> [Task requirements] Before doing anything else, copy the entries below exactly.

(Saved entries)

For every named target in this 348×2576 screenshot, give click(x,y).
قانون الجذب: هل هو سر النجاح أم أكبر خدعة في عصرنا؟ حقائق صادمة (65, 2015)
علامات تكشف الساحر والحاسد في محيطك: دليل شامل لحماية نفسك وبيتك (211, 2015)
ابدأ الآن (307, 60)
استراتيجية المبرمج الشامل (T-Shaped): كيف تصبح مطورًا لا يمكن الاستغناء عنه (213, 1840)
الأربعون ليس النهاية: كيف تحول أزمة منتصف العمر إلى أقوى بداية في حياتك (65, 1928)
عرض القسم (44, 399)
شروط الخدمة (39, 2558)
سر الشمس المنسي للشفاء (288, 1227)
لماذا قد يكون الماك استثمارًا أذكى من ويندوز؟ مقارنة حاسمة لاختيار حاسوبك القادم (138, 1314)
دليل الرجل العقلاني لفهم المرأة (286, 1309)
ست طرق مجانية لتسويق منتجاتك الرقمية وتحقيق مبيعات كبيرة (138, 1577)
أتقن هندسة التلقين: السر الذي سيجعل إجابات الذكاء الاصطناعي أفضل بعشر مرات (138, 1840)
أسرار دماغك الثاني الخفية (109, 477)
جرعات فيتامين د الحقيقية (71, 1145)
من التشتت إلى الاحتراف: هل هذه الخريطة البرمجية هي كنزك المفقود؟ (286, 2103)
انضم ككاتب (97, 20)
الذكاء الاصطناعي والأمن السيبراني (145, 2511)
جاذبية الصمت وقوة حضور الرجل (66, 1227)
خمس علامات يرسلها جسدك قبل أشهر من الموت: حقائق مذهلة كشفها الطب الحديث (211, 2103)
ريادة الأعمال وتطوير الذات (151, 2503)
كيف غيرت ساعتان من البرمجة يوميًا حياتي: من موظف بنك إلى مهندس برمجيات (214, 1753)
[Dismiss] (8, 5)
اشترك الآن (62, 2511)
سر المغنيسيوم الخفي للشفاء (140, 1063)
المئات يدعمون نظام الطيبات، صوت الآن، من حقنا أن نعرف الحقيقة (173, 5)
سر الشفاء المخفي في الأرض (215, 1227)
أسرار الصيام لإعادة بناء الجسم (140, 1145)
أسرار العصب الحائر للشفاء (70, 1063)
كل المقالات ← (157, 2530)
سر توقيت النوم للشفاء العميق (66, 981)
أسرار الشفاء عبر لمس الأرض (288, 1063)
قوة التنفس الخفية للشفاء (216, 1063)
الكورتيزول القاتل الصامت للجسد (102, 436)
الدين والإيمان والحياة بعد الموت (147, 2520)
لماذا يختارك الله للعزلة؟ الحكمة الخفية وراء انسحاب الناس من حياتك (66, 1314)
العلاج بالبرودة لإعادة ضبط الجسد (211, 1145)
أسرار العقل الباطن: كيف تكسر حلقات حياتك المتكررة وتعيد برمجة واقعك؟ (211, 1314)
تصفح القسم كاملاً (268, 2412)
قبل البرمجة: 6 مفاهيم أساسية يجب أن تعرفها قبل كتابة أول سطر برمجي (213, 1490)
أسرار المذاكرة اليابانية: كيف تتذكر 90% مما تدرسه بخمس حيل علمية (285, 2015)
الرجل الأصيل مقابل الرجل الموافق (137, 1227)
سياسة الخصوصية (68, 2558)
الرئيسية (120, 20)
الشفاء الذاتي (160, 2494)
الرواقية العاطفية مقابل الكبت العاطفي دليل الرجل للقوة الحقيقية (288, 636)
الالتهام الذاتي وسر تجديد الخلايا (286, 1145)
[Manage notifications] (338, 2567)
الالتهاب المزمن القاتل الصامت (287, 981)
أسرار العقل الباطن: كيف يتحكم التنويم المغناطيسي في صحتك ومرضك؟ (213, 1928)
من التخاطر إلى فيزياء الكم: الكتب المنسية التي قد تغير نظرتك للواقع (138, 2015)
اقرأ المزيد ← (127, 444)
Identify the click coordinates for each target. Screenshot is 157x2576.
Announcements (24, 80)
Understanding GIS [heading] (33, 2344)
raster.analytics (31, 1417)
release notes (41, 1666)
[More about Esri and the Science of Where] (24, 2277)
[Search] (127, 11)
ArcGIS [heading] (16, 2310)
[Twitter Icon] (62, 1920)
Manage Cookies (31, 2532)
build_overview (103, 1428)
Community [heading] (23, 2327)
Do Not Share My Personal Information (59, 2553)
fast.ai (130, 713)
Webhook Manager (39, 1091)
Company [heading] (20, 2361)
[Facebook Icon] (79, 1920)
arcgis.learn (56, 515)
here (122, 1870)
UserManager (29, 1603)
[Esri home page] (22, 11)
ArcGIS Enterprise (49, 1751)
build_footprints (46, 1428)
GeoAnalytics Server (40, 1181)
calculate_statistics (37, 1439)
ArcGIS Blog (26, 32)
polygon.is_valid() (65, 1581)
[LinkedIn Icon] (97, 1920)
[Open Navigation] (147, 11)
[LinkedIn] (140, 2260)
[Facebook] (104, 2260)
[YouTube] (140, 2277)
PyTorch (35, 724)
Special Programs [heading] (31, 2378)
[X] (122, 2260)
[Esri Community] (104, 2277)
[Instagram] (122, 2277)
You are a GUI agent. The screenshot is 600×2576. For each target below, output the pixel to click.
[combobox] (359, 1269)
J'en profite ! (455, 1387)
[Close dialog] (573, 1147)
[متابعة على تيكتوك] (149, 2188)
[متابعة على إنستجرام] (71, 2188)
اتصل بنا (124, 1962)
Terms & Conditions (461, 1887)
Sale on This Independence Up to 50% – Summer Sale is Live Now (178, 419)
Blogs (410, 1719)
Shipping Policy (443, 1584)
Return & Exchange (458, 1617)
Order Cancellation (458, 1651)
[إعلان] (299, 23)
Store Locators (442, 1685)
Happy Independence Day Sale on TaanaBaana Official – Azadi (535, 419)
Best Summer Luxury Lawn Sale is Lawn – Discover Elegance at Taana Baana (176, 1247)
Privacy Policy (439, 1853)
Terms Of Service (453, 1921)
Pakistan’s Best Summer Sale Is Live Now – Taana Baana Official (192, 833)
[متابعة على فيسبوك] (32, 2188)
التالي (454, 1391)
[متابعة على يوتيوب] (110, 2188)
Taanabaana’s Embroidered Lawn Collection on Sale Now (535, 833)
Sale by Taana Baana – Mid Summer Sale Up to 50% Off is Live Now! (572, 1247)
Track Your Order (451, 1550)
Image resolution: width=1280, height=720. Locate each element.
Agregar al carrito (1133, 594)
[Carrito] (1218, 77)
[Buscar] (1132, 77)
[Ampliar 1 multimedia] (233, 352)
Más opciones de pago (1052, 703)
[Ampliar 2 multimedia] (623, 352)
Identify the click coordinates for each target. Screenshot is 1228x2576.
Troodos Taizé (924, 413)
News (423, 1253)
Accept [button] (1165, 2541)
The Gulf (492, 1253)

> [Answer to this problem]
For every named target in this 348×2576 screenshot, give click(x,y).
قانون الجذب: هل هو سر النجاح أم أكبر خدعة في عصرنا؟ حقائق صادمة (65, 2015)
علامات تكشف الساحر والحاسد في محيطك: دليل شامل لحماية نفسك وبيتك (211, 2015)
ابدأ الآن (307, 60)
استراتيجية المبرمج الشامل (T-Shaped): كيف تصبح مطورًا لا يمكن الاستغناء عنه (213, 1840)
الأربعون ليس النهاية: كيف تحول أزمة منتصف العمر إلى أقوى بداية في حياتك (65, 1928)
عرض القسم (44, 399)
شروط الخدمة (39, 2558)
سر الشمس المنسي للشفاء (288, 1227)
لماذا قد يكون الماك استثمارًا أذكى من ويندوز؟ مقارنة حاسمة لاختيار حاسوبك القادم (138, 1314)
دليل الرجل العقلاني لفهم المرأة (286, 1309)
ست طرق مجانية لتسويق منتجاتك الرقمية وتحقيق مبيعات كبيرة (138, 1577)
أتقن هندسة التلقين: السر الذي سيجعل إجابات الذكاء الاصطناعي أفضل بعشر مرات (138, 1840)
أسرار دماغك الثاني الخفية (109, 477)
جرعات فيتامين د الحقيقية (71, 1145)
من التشتت إلى الاحتراف: هل هذه الخريطة البرمجية هي كنزك المفقود؟ (286, 2103)
انضم ككاتب (97, 20)
الذكاء الاصطناعي والأمن السيبراني (145, 2511)
جاذبية الصمت وقوة حضور الرجل (66, 1227)
خمس علامات يرسلها جسدك قبل أشهر من الموت: حقائق مذهلة كشفها الطب الحديث (211, 2103)
ريادة الأعمال وتطوير الذات (151, 2503)
كيف غيرت ساعتان من البرمجة يوميًا حياتي: من موظف بنك إلى مهندس برمجيات (214, 1753)
[Dismiss] (8, 5)
اشترك الآن (62, 2511)
سر المغنيسيوم الخفي للشفاء (140, 1063)
المئات يدعمون نظام الطيبات، صوت الآن، من حقنا أن نعرف الحقيقة (173, 5)
سر الشفاء المخفي في الأرض (215, 1227)
أسرار الصيام لإعادة بناء الجسم (140, 1145)
أسرار العصب الحائر للشفاء (70, 1063)
كل المقالات ← (157, 2530)
سر توقيت النوم للشفاء العميق (66, 981)
أسرار الشفاء عبر لمس الأرض (288, 1063)
قوة التنفس الخفية للشفاء (216, 1063)
الكورتيزول القاتل الصامت للجسد (102, 436)
الدين والإيمان والحياة بعد الموت (147, 2520)
لماذا يختارك الله للعزلة؟ الحكمة الخفية وراء انسحاب الناس من حياتك (66, 1314)
العلاج بالبرودة لإعادة ضبط الجسد (211, 1145)
أسرار العقل الباطن: كيف تكسر حلقات حياتك المتكررة وتعيد برمجة واقعك؟ (211, 1314)
تصفح القسم كاملاً (268, 2412)
قبل البرمجة: 6 مفاهيم أساسية يجب أن تعرفها قبل كتابة أول سطر برمجي (213, 1490)
أسرار المذاكرة اليابانية: كيف تتذكر 90% مما تدرسه بخمس حيل علمية (285, 2015)
الرجل الأصيل مقابل الرجل الموافق (137, 1227)
سياسة الخصوصية (68, 2558)
الرئيسية (120, 20)
الشفاء الذاتي (160, 2494)
الرواقية العاطفية مقابل الكبت العاطفي دليل الرجل للقوة الحقيقية (288, 636)
الالتهام الذاتي وسر تجديد الخلايا (286, 1145)
[Manage notifications] (338, 2567)
الالتهاب المزمن القاتل الصامت (287, 981)
أسرار العقل الباطن: كيف يتحكم التنويم المغناطيسي في صحتك ومرضك؟ (213, 1928)
من التخاطر إلى فيزياء الكم: الكتب المنسية التي قد تغير نظرتك للواقع (138, 2015)
اقرأ المزيد ← (127, 444)
Identify the click coordinates for each target. Screenshot is 157x2576.
Announcements (24, 80)
Understanding GIS [heading] (33, 2344)
raster.analytics (31, 1417)
release notes (41, 1666)
[More about Esri and the Science of Where] (24, 2277)
[Search] (127, 11)
ArcGIS [heading] (16, 2310)
[Twitter Icon] (62, 1920)
Manage Cookies (31, 2532)
build_overview (103, 1428)
Community [heading] (23, 2327)
Do Not Share My Personal Information (59, 2553)
fast.ai (130, 713)
Webhook Manager (39, 1091)
Company [heading] (20, 2361)
[Facebook Icon] (79, 1920)
arcgis.learn (56, 515)
here (122, 1870)
UserManager (29, 1603)
[Esri home page] (22, 11)
ArcGIS Enterprise (49, 1751)
build_footprints (46, 1428)
GeoAnalytics Server (40, 1181)
calculate_statistics (37, 1439)
ArcGIS Blog (26, 32)
polygon.is_valid() (65, 1581)
[LinkedIn Icon] (97, 1920)
[Open Navigation] (147, 11)
[LinkedIn] (140, 2260)
[Facebook] (104, 2260)
[YouTube] (140, 2277)
PyTorch (35, 724)
Special Programs [heading] (31, 2378)
[X] (122, 2260)
[Esri Community] (104, 2277)
[Instagram] (122, 2277)
You are a GUI agent. The screenshot is 600×2576. For each target below, output the pixel to click.
[combobox] (359, 1269)
J'en profite ! (455, 1387)
[Close dialog] (573, 1147)
[متابعة على تيكتوك] (149, 2188)
[متابعة على إنستجرام] (71, 2188)
اتصل بنا (124, 1962)
Terms & Conditions (461, 1887)
Sale on This Independence Up to 50% – Summer Sale is Live Now (178, 419)
Blogs (410, 1719)
Shipping Policy (443, 1584)
Return & Exchange (458, 1617)
Order Cancellation (458, 1651)
[إعلان] (299, 23)
Store Locators (442, 1685)
Happy Independence Day Sale on TaanaBaana Official – Azadi (535, 419)
Best Summer Luxury Lawn Sale is Lawn – Discover Elegance at Taana Baana (176, 1247)
Privacy Policy (439, 1853)
Terms Of Service (453, 1921)
Pakistan’s Best Summer Sale Is Live Now – Taana Baana Official (192, 833)
[متابعة على فيسبوك] (32, 2188)
التالي (454, 1391)
[متابعة على يوتيوب] (110, 2188)
Taanabaana’s Embroidered Lawn Collection on Sale Now (535, 833)
Sale by Taana Baana – Mid Summer Sale Up to 50% Off is Live Now! (572, 1247)
Track Your Order (451, 1550)
Image resolution: width=1280, height=720. Locate each element.
Agregar al carrito (1133, 594)
[Carrito] (1218, 77)
[Buscar] (1132, 77)
[Ampliar 1 multimedia] (233, 352)
Más opciones de pago (1052, 703)
[Ampliar 2 multimedia] (623, 352)
Identify the click coordinates for each target. Screenshot is 1228x2576.
Troodos Taizé (924, 413)
News (423, 1253)
Accept [button] (1165, 2541)
The Gulf (492, 1253)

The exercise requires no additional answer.